September 22, 2010 by Jeff Hurt
Image by theloushe
Traditional marketing broadcasts messages to the masses via print, radio and TV.
Broadcast marketing is also considered interruption marketing. Commercials interrupt TV or radio shows. Ads interrupt articles. Spam interrupts our daily work flow. Online popup ads interrupt or web experience.
Marketers count the number of impressions (interruptions?) that people see or hear and identify reach and effectiveness. The goal is to repeat the message enough times so that the audience will remember it and act on it.
Typically, the same principle is applied to conference and event marketing. A major message is broadcast and distributed to past and potential attendees in emails, newsletter and magazines. Social networks are seen as additional channels to post the primary conference message.
But does that work? Is that really using WOM (Word Of Mouth) and social networking in the best way possible?
Forrester’s Q4 2009 research found that consumers create 256 billion impressions within social networks by talking with one another about products and services each year. Customers create 1.64 billion posts in blogs, discussion forums and online review and rating sites. Those posts create at least another 250 billion impressions per year.
That’s more than half a trillion impressions created by consumers in the U.S. alone. An average of eight impressions every day for every person online.
By comparison, Nielsen Online research shows that advertisers delivered 1.974 trillion online ad impressions during the same time as the Forrester survey.
People receive about one-fourth as many impressions from each other as they do from online advertisers.
So which impressions do you think most people paid attention to? Does your conference or event marketing strategy reflect the reach of WOM? Is your event marketing strategy working for or against you when it comes to empowering your customers?
Most conference and event marketers understand concepts like reach, positioning and key performance indicators. So why don’t more conference marketers understand WOM concepts and strategies?
Unfortunately, most event marketers do not have a strategy for word of mouth. Nor do they have the vocabulary or experience with it. Monitoring and measuring WOM are foreign concepts.
Marketers work with masses, not individuals. That’s the customer service department’s job. Marketers need to begin to address individuals and see their marketing as part of the customer service opportunity.
Advertising and marketing is created for a large audience, at the head of the long tail. Reaching smaller niche groups as part of the long-tail is overlooked.
Event marketers must begin to think about individuals as potential sources of marketing influence. Your past and potential conference attendees are a marketing channel.
In his book Groundswell, Josh Bernoff called this concept, “Energizing Your Customers.” It’s a new way to think about marketing, service and your conference attendees.
Forcing traditional marketing strategies through your social channels will not work. Conference marketing must begin to identify the connectors and mavens, as Malcolm Gladwell calls them, which will help you spread WOM.
What specific WOM of strategies have been successful for your conferences and events? What have you seen that worked?

▶ _Supplied entries_:
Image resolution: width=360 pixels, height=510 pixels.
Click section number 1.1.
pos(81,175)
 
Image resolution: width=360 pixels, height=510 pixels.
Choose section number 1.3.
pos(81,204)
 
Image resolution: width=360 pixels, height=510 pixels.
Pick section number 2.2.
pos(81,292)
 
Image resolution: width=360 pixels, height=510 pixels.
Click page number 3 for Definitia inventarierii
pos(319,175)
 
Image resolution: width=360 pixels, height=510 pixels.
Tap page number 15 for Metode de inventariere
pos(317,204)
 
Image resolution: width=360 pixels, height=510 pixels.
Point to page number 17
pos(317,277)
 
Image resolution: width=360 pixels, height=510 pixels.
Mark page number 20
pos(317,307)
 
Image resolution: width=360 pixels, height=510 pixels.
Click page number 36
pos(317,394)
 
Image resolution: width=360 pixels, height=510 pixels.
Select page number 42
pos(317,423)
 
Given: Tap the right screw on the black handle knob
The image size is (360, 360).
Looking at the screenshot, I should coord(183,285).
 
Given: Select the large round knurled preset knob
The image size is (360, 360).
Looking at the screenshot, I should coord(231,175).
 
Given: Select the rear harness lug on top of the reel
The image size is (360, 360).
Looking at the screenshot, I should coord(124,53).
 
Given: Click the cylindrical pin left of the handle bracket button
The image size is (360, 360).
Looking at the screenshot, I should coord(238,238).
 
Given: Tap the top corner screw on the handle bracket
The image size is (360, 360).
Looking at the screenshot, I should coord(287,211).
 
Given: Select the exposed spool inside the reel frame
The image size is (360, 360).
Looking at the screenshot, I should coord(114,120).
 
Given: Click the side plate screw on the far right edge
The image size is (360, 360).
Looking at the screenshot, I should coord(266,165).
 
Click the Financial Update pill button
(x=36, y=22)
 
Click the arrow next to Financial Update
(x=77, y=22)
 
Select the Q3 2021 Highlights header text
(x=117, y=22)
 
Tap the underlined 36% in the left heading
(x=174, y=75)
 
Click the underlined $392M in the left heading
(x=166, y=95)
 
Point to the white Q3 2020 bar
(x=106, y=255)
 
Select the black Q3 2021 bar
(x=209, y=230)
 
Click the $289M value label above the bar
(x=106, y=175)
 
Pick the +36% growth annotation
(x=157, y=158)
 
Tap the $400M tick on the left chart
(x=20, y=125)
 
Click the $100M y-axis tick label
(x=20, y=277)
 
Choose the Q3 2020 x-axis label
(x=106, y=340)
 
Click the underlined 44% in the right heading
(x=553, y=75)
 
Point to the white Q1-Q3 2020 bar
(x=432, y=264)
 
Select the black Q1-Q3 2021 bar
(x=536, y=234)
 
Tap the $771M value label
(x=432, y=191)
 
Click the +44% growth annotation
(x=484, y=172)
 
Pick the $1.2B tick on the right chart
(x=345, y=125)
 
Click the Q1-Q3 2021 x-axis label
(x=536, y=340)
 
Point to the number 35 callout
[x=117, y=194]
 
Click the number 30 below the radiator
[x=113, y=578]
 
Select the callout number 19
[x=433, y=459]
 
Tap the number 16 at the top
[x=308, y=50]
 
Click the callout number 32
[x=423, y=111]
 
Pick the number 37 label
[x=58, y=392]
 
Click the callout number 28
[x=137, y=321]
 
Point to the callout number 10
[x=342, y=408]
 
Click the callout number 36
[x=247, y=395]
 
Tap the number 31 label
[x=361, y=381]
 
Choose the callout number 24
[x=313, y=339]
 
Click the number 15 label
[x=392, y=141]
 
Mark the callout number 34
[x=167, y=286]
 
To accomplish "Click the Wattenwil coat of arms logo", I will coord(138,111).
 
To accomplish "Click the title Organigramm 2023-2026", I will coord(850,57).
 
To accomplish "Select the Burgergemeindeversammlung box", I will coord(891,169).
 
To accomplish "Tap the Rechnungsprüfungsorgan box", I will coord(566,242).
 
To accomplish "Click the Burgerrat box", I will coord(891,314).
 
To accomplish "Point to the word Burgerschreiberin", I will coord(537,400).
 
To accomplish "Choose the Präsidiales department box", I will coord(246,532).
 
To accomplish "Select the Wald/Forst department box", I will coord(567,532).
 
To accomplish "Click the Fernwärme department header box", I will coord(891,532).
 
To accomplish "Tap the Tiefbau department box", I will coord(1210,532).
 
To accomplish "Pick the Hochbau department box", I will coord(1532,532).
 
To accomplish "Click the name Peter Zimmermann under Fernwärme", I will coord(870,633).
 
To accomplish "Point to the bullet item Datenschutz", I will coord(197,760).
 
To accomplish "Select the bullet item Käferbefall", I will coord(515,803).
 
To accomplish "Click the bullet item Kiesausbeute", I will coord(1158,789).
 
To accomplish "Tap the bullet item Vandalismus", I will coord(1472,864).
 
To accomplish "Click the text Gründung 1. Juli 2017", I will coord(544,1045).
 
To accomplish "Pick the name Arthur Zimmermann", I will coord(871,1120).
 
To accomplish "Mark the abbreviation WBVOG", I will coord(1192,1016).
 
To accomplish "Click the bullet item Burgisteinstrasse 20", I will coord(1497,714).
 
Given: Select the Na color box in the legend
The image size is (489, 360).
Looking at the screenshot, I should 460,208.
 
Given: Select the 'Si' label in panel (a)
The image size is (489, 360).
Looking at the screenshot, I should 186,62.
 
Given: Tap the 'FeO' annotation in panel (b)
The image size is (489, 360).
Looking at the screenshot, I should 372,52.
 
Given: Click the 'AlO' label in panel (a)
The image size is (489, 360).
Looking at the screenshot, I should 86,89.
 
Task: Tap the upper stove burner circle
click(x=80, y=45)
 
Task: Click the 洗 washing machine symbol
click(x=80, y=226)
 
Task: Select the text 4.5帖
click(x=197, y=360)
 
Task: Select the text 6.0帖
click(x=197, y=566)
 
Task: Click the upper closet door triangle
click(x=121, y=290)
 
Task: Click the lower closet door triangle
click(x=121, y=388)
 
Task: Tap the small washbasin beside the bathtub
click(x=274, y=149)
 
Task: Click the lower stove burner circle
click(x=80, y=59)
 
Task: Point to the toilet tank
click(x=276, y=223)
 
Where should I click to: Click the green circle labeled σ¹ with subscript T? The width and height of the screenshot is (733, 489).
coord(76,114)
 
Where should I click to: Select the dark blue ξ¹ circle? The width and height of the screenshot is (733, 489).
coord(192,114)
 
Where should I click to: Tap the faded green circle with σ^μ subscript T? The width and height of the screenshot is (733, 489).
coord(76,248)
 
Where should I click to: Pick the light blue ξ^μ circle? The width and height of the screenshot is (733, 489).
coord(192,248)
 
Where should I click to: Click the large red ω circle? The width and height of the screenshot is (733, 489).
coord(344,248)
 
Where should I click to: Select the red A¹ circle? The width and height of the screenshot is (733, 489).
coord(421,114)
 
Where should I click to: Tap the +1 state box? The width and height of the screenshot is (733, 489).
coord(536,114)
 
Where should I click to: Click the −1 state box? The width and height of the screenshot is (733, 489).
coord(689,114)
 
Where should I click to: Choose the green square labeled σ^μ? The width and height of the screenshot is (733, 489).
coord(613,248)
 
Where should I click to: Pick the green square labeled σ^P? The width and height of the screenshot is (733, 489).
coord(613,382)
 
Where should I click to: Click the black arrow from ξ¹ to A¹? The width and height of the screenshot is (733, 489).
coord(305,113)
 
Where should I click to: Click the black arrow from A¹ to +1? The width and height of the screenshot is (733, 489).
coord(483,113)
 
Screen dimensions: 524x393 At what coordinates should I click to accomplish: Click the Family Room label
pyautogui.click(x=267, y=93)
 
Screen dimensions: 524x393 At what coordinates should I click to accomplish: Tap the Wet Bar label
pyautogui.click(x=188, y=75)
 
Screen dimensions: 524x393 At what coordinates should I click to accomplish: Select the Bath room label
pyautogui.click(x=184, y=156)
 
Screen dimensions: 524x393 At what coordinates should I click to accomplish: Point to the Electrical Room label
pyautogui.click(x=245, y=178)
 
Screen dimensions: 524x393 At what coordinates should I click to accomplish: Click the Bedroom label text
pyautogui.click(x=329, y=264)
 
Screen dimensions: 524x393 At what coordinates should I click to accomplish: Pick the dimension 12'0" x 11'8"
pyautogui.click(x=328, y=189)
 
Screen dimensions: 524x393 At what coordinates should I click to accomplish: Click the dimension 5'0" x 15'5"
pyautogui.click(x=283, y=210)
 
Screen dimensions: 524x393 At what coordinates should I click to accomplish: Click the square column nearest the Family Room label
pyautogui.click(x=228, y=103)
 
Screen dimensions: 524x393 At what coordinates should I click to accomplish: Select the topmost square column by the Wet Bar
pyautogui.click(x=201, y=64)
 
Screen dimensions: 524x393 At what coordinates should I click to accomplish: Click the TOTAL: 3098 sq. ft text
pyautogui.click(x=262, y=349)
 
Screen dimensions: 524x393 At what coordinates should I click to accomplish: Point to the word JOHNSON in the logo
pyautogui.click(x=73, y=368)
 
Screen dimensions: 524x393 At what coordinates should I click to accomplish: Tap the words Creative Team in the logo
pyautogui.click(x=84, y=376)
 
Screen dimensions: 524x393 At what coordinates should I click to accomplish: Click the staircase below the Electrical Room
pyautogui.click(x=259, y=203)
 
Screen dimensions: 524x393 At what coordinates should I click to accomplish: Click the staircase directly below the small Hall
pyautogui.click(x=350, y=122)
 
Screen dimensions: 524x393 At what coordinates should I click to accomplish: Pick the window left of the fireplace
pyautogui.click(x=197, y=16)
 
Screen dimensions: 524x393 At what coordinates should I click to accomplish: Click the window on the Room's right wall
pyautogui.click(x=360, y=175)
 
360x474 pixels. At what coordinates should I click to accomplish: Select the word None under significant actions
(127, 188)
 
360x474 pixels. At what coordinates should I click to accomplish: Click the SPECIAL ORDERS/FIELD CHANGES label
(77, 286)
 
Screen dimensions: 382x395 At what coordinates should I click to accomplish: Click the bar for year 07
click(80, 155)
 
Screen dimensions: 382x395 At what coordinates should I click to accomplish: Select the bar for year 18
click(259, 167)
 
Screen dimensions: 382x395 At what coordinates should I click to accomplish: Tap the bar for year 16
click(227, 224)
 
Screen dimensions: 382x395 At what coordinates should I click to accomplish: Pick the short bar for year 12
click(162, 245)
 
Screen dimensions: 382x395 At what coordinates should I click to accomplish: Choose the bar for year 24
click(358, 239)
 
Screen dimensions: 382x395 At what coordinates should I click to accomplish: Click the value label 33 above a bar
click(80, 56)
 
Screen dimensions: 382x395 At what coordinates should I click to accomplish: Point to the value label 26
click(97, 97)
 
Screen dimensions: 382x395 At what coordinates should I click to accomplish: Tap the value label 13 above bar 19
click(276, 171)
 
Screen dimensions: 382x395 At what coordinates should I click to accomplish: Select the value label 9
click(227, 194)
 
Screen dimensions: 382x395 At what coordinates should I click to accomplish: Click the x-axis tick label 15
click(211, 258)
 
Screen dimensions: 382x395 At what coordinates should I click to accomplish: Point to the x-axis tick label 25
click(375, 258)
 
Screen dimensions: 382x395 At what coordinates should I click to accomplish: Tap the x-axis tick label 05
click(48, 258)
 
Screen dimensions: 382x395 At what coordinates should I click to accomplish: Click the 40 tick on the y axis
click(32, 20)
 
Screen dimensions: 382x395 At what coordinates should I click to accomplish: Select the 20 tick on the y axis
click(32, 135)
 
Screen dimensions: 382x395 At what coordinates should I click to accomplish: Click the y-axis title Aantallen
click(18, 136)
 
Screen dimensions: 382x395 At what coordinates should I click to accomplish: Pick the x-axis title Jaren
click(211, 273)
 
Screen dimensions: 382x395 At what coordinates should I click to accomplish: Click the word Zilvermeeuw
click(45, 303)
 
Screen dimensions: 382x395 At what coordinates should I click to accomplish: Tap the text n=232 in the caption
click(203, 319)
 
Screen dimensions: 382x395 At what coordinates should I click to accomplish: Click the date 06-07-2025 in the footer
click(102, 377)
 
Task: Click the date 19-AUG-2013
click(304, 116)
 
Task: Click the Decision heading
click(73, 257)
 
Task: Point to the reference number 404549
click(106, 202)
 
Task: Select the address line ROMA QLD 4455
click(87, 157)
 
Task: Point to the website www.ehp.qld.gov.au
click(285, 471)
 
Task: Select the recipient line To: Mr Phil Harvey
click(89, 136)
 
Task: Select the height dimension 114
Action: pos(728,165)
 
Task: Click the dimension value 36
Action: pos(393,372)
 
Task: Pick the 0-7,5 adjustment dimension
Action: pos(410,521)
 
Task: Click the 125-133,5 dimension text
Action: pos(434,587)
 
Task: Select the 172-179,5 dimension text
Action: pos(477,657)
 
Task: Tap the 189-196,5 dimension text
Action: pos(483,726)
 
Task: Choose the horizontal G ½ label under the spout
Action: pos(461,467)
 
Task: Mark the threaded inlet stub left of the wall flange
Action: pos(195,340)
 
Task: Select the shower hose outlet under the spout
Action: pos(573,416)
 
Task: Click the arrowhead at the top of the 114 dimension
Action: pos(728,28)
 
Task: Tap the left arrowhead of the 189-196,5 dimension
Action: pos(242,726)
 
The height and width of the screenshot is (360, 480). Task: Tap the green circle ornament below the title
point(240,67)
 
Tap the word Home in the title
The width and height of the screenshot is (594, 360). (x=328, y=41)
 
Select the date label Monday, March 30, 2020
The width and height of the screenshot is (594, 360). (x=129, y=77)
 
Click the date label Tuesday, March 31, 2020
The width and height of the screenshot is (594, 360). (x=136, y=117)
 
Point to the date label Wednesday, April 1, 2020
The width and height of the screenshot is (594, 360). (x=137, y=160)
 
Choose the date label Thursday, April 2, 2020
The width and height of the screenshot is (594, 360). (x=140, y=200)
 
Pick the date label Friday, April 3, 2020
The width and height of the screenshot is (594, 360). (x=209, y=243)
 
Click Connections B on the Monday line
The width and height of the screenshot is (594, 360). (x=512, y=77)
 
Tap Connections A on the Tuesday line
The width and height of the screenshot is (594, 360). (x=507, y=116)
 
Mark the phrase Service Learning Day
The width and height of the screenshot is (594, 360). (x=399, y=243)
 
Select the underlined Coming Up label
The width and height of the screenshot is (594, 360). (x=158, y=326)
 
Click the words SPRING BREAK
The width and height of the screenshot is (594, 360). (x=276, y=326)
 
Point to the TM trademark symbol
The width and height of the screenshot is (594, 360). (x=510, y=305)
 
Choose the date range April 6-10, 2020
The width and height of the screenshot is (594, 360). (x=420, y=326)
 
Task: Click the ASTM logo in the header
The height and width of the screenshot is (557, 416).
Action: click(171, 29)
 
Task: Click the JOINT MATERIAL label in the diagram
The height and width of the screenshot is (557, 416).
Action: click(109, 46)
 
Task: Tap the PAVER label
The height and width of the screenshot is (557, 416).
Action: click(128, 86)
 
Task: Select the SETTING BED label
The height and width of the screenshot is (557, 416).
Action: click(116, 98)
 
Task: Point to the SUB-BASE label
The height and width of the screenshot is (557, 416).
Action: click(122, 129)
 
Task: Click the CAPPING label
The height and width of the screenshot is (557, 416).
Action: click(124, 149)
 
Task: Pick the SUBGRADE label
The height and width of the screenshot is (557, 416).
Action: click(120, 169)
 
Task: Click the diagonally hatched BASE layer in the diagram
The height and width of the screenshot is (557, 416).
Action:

▶ _Directions_:
1. List every kind of interruption named in the article on word-of-mouth event marketing, along with what each one interrupts.
2. In the records, edit everything from the first line up to and including the line with "pos(317,423)", changing each "section" to "chapter" and leaving everything else as it is. Return only those lines.

▶ _Results for the exercise_:
1.
- Commercials interrupt TV or radio shows.
- Ads interrupt articles.
- Spam interrupts our daily work flow.
- Online popup ads interrupt our web experience.

2.
Image resolution: width=360 pixels, height=510 pixels.
Click chapter number 1.1.
pos(81,175)
 
Image resolution: width=360 pixels, height=510 pixels.
Choose chapter number 1.3.
pos(81,204)
 
Image resolution: width=360 pixels, height=510 pixels.
Pick chapter number 2.2.
pos(81,292)
 
Image resolution: width=360 pixels, height=510 pixels.
Click page number 3 for Definitia inventarierii
pos(319,175)
 
Image resolution: width=360 pixels, height=510 pixels.
Tap page number 15 for Metode de inventariere
pos(317,204)
 
Image resolution: width=360 pixels, height=510 pixels.
Point to page number 17
pos(317,277)
 
Image resolution: width=360 pixels, height=510 pixels.
Mark page number 20
pos(317,307)
 
Image resolution: width=360 pixels, height=510 pixels.
Click page number 36
pos(317,394)
 
Image resolution: width=360 pixels, height=510 pixels.
Select page number 42
pos(317,423)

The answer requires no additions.